[[ Quoted passage, beginning ]]

Africa-Press – Uganda. Reports that oncologists see a near future in which bone marrow transplants become part of the treatment protocol for patients of cancer and other non-communicable and incurable disease in Uganda are uplifting.
In very hobbling circumstances, engendered by a wide range of disabling factors, including the NRM government’s reckless refusal to appropriately fund public health care, our medical fraternity continues to astound with their remarkable application.
A decade or so ago, we were suitably impressed when Mulago National Referral Hospital announced successful open heart surgery carried out in relatively primitive facilities. Life-saving heart surgery continues to be done there today.
Now, the Uganda Cancer Institute (UCI) — which has been treating thousands of Ugandans even as we see a rise in cancer incidence and mortality — envisages the availability of bone marrow transplantation within three years. A landmark, albeit very expensive, alternative, but we should also be cautious about it.
Sometimes referred to as stem cell transplantation, this intervention has taken some quite revolutionary steps forward since 1956 when the first successful transplantation was carried out at a New York, USA facility in a place called Cooperstown. Dr E. Donnall Thomas carried out the procedure on a child suffering from leukaemia (a blood cancer), transplanting bone marrow from their identical twin.
However, there has also been some considerable and recent reporting on the risks involved. Transplantation is a complex medical procedure, requiring the matching of donor and recipient. Post-procedure complications are common and may result in death, not least when the host’s (recipient) system rejects what has been infused and begins to attack it.
Where cancer is being treated, there is the added risk that a patient may develop what is referred to as a secondary cancer – usually unrelated to the original condition.
It is, therefore, critical that the medical fraternity ensures that all the ethical safeguards are in place to assure the integrity of this form of care whose benefits can be extended to the management of the seriously debilitating sickle cell disease and aplastic anaemia – conditions which are becoming endemic in Uganda.
In May, it was reported that President Museveni had signed the Uganda Human Organ Donation and Transplant Bill, 2023, into law. Hailed as game-changing and a landmark addition to the general health regulatory framework, the law underlines that any transplantation or organ donation must only be carried out “to the therapeutic benefit of the recipients where there is no alternative therapeutic method of comparable effectiveness”.
Care was also taken to write into the law specific guidelines for how cell, tissue or organ harvesting can be done, highlighting the requirement of donor consent. This proviso directly targets the lucrative organ trafficking menace. We should worry because many Ugandans have been victims of organ/tissue harvesting disguised as the equally criminal practice of ritual sacrifice. Otherwise, well done, again UCI.

[[ Quoted passage, end ]]

Your assignment: Copy the passage of the article on bone marrow transplants in Uganda from "However, there has" to "endemic in Uganda.", inclusive.

[[ Source material, beginning ]]

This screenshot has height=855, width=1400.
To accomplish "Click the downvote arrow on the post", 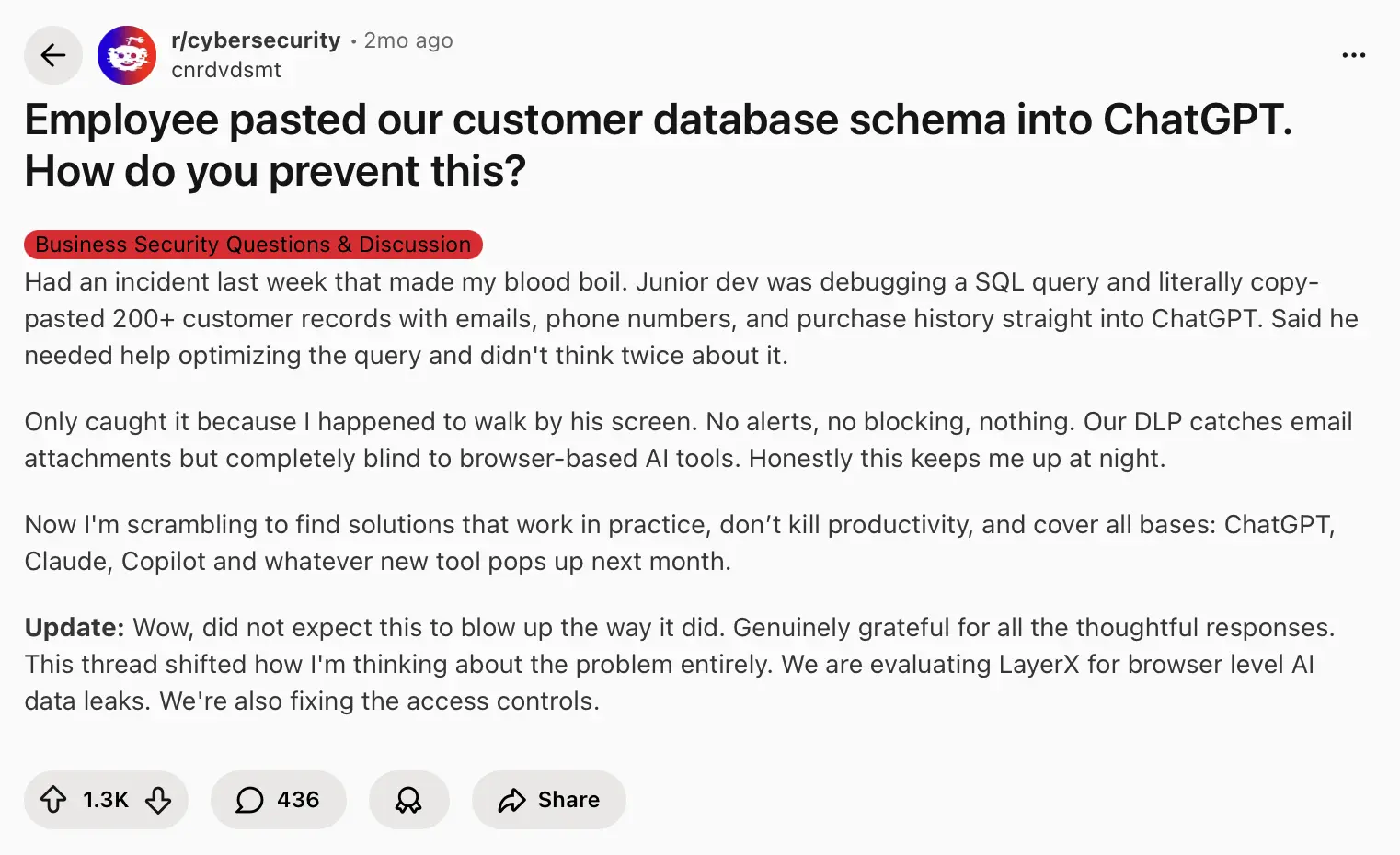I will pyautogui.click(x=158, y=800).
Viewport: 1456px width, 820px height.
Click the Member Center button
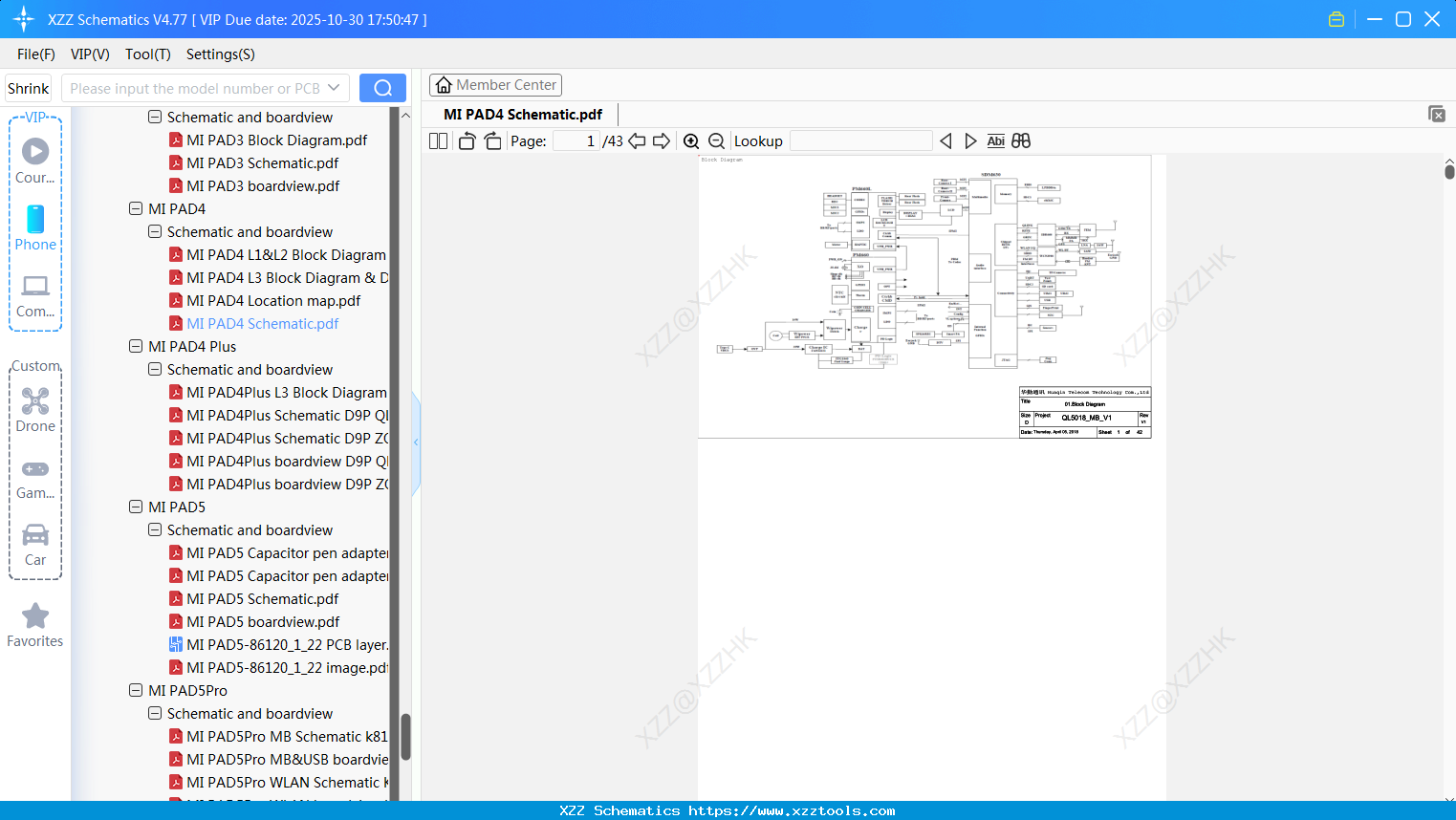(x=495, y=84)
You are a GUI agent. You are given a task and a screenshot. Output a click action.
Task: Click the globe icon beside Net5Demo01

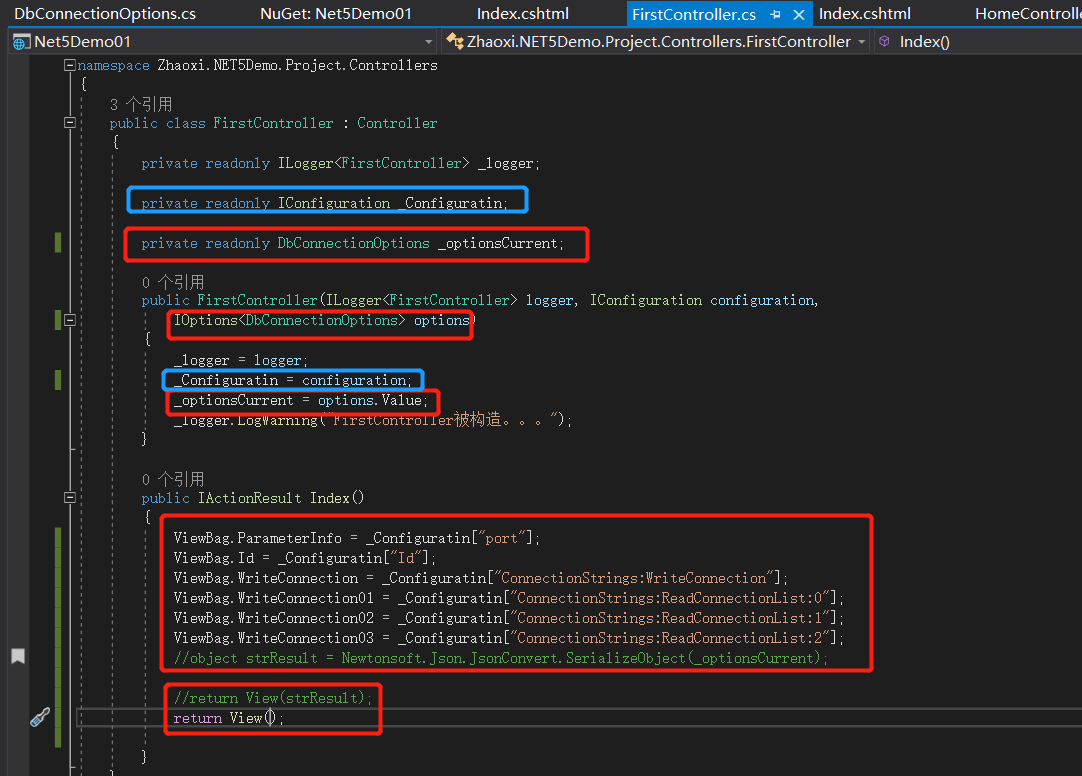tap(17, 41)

[[ Source material, end ]]

Result for this task:
However, there has also been some considerable and recent reporting on the risks involved. Transplantation is a complex medical procedure, requiring the matching of donor and recipient. Post-procedure complications are common and may result in death, not least when the host’s (recipient) system rejects what has been infused and begins to attack it.
Where cancer is being treated, there is the added risk that a patient may develop what is referred to as a secondary cancer – usually unrelated to the original condition.
It is, therefore, critical that the medical fraternity ensures that all the ethical safeguards are in place to assure the integrity of this form of care whose benefits can be extended to the management of the seriously debilitating sickle cell disease and aplastic anaemia – conditions which are becoming endemic in Uganda.